Дело передали Иванову: он считался в прокуратуре специалистом по «дохло-хозяйственным» делам. Уже первое ознакомление лишило Александра Сергеевича иллюзии быстрой «разгрузки»: многое «не билось» и «не увязывалось». Назначенная им комплексная ревизия только добавила сомнений. Нет, отдельные факты подтвердились, но при этом значительно ужались в размерах. Да и объяснение большинству из них нашлось, и вполне объективное. Те же факты, которым не нашлось объяснения, не «катили» на хищение в особо крупном размере.

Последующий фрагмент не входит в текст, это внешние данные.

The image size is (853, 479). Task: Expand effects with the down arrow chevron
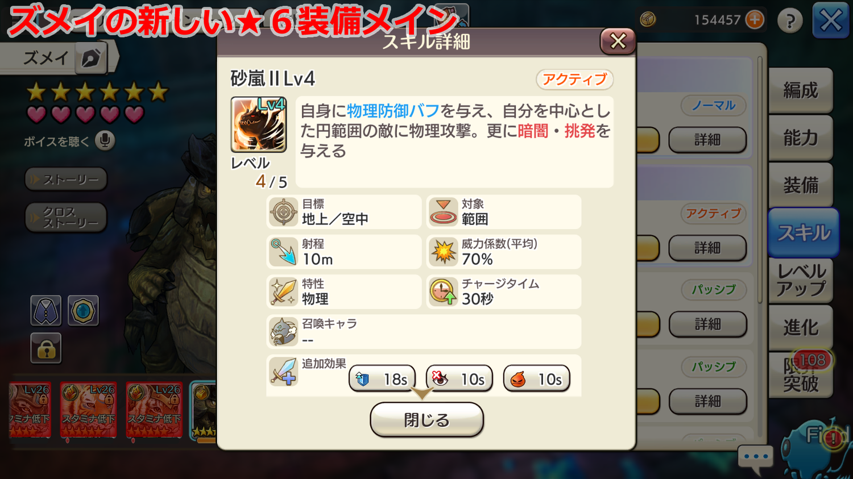[x=422, y=393]
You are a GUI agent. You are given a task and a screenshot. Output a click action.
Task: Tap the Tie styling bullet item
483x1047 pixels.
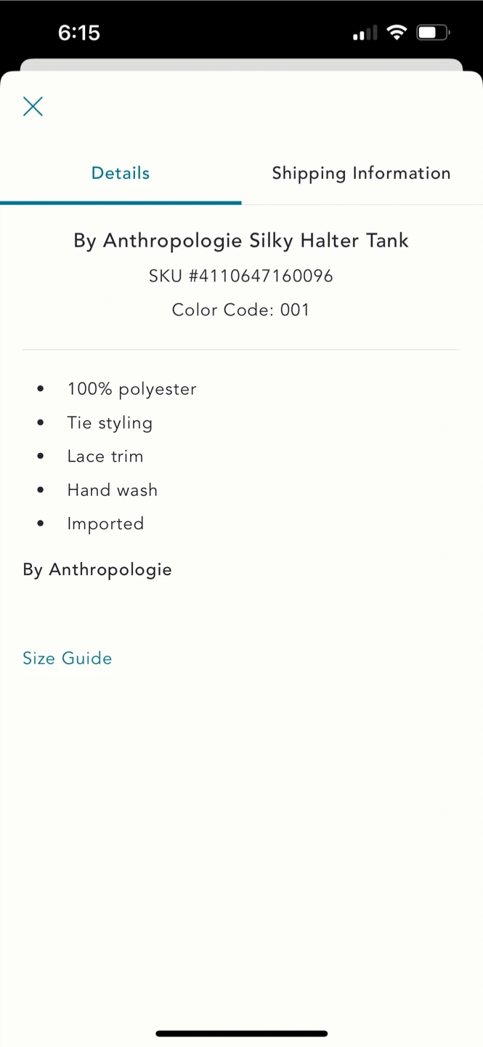(x=110, y=422)
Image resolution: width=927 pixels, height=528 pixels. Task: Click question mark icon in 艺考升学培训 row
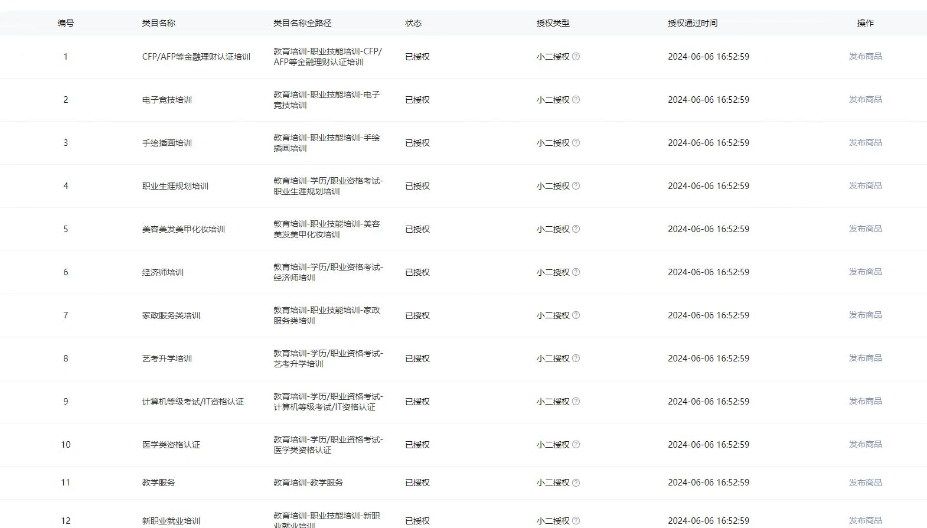click(x=576, y=358)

Кроме того, совокупностью материалов дела не подтверждался умысел на совершение приписок с целью последующего хищения государственного имущества. Оказалось, что дяди и тёти вынуждены были «давать стране угля». А что делать: план – и хоть застрелись! РСУ участвовало в соцсоревновании, областная контора – тоже, лишиться переходящего Красного знамени никто бы не позволил, вот товарищи «сверху» и попросили руководство РСУ «сделать всё возможное и невозможное». Руководство попросило о том же самом коллектив – и план, как принято было говорить в узких кругах посвящённых – то есть, всех, без исключения – «натянули». Не «вытянули», а именно «натянули».